[Exercise aim]
Locate the line that contains "Screen dimensions: 862x504" in the data that follows. Copy it and every subsequent line to the end, exactly, excluding pictures.

Records from a dataset
= = =

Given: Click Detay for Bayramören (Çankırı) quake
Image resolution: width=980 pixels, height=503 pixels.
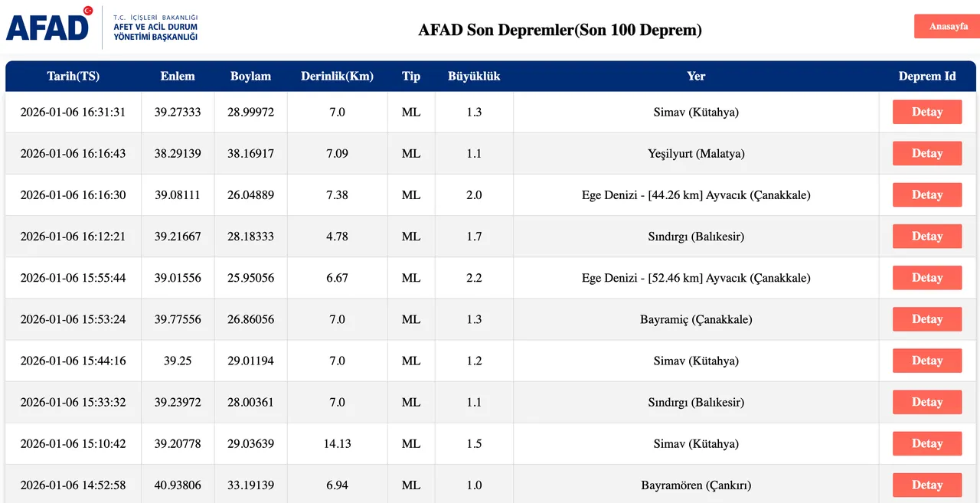Looking at the screenshot, I should [927, 485].
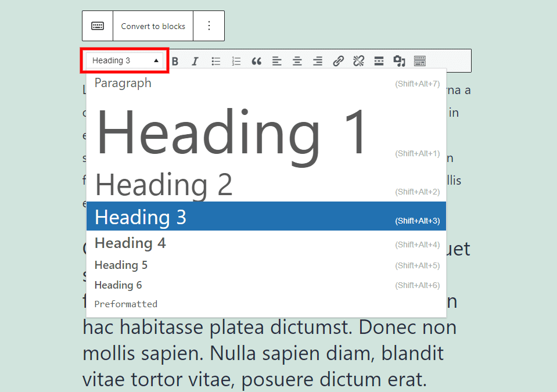Remove the existing hyperlink
Image resolution: width=557 pixels, height=392 pixels.
point(358,61)
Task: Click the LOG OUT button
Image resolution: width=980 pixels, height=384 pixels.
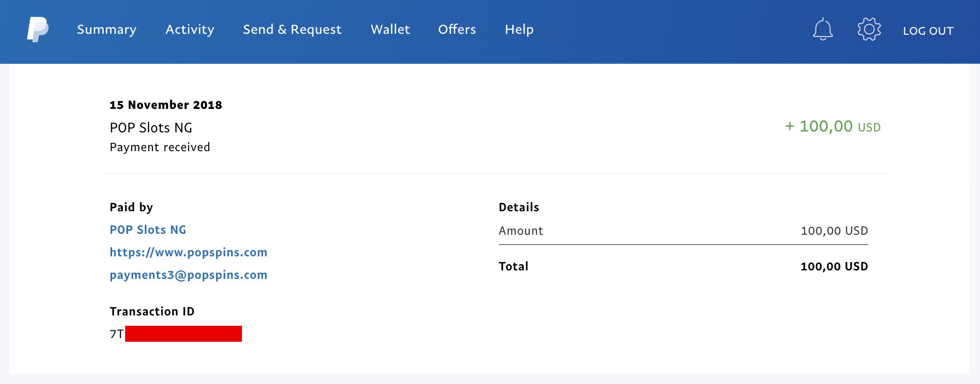Action: (928, 31)
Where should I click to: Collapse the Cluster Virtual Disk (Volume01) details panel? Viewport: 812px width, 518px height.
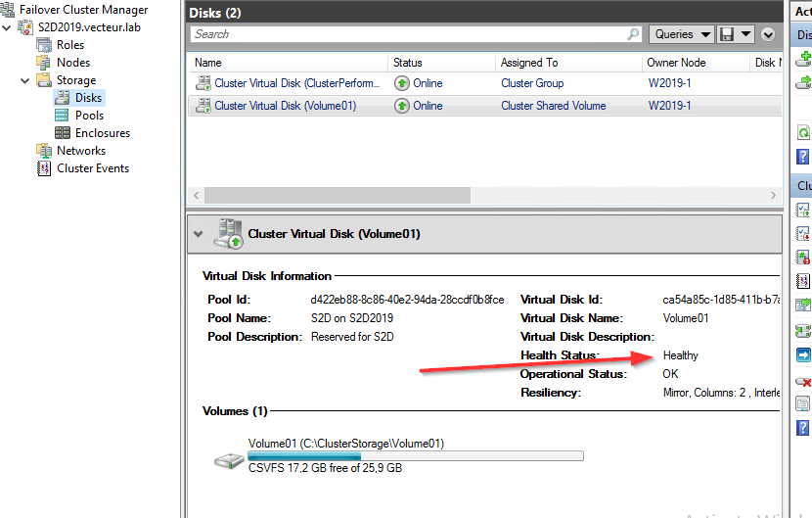(200, 235)
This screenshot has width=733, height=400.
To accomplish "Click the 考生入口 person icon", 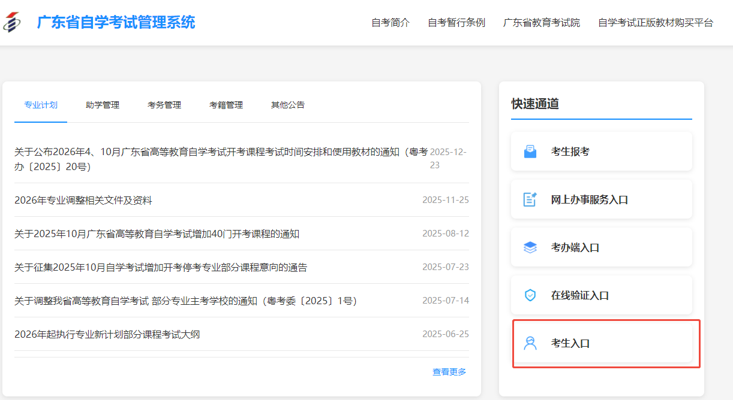I will [530, 343].
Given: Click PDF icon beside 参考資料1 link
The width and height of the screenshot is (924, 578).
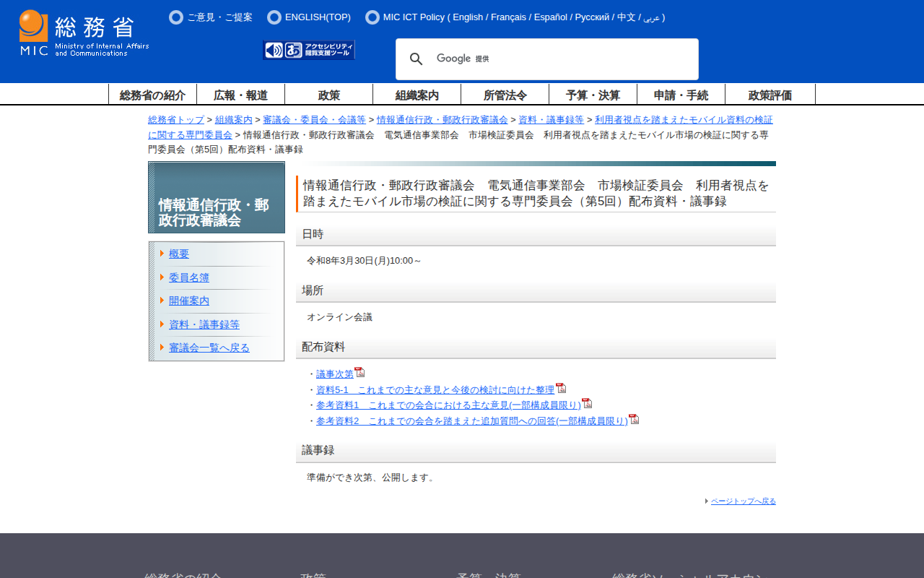Looking at the screenshot, I should 587,403.
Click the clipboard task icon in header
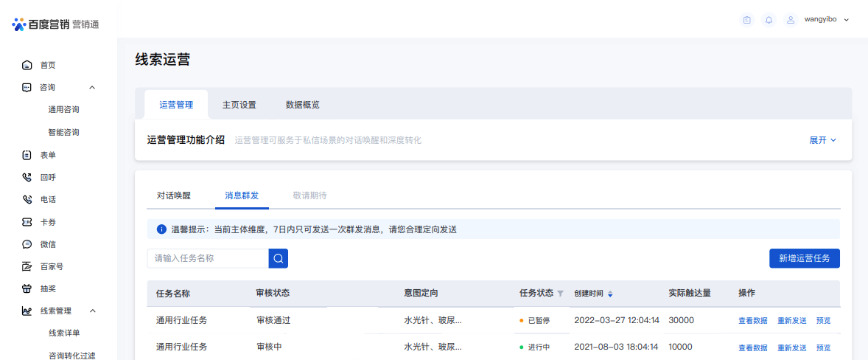Viewport: 868px width, 360px height. pyautogui.click(x=747, y=20)
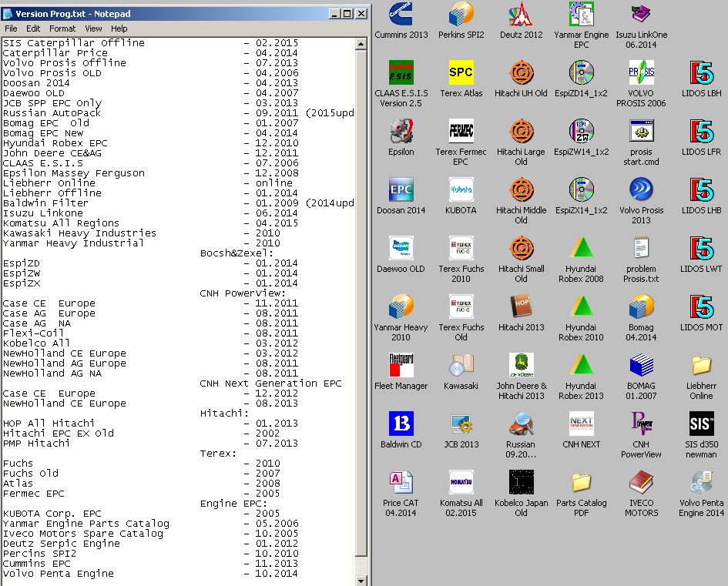This screenshot has height=586, width=728.
Task: Click the Notepad scrollbar down arrow
Action: (x=362, y=579)
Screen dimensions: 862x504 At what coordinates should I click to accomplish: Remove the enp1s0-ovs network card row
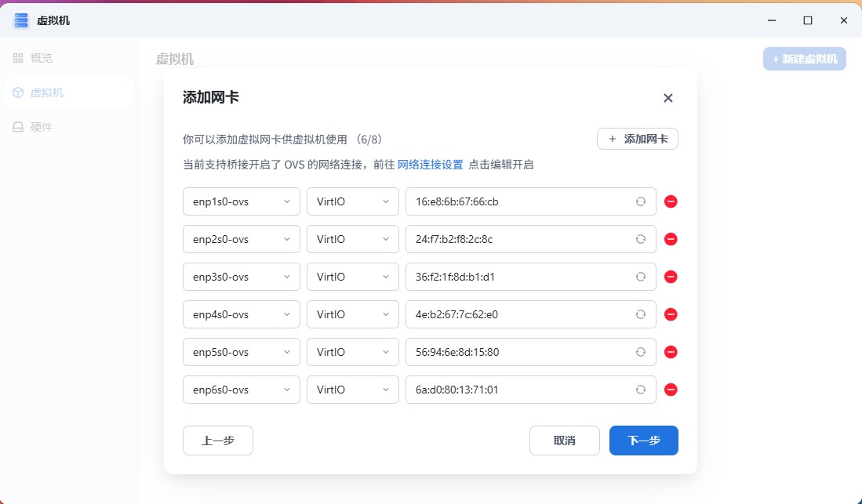(x=671, y=201)
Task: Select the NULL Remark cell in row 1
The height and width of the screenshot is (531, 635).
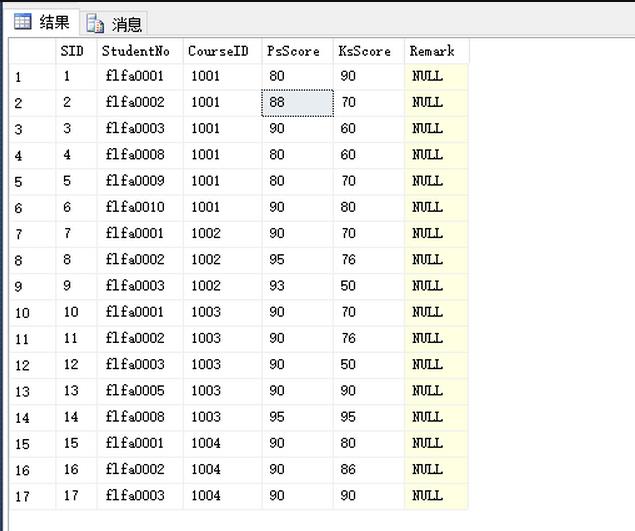Action: [x=435, y=77]
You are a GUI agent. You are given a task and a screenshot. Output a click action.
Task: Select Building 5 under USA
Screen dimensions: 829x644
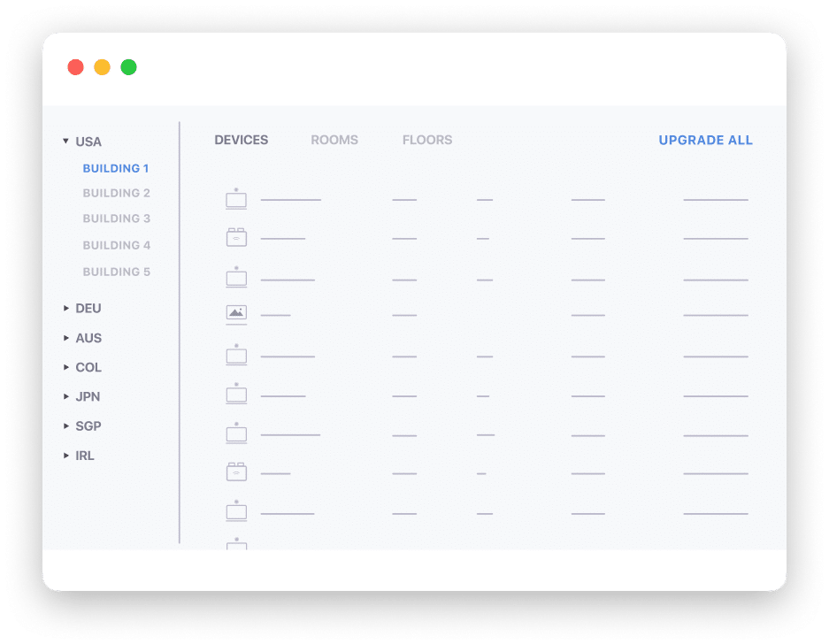[x=116, y=272]
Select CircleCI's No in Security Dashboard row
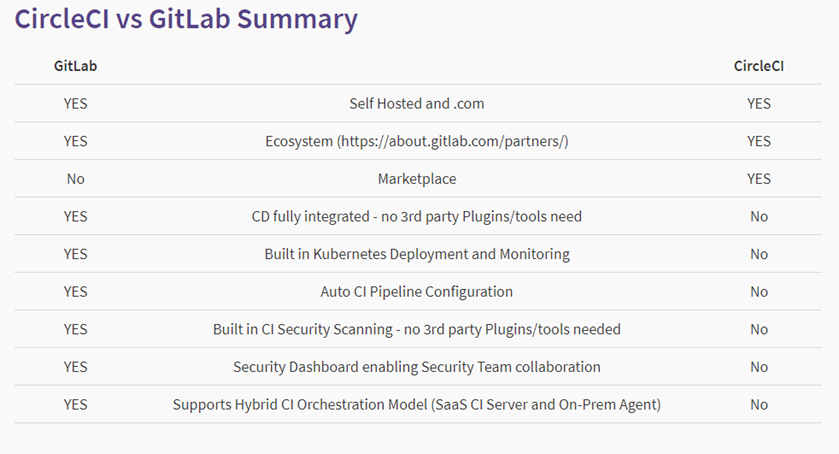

= = =

[Written response]
Screen dimensions: 862x504 At what coordinates should I click to accomplish: Remove the enp1s0-ovs network card row
(x=671, y=201)
Task: Select the NULL Remark cell in row 1
The height and width of the screenshot is (531, 635).
Action: [x=435, y=77]
You are a GUI agent. You are given a task and a screenshot. Output a click action.
Task: Select Building 5 under USA
Screen dimensions: 829x644
[x=116, y=272]
Select CircleCI's No in Security Dashboard row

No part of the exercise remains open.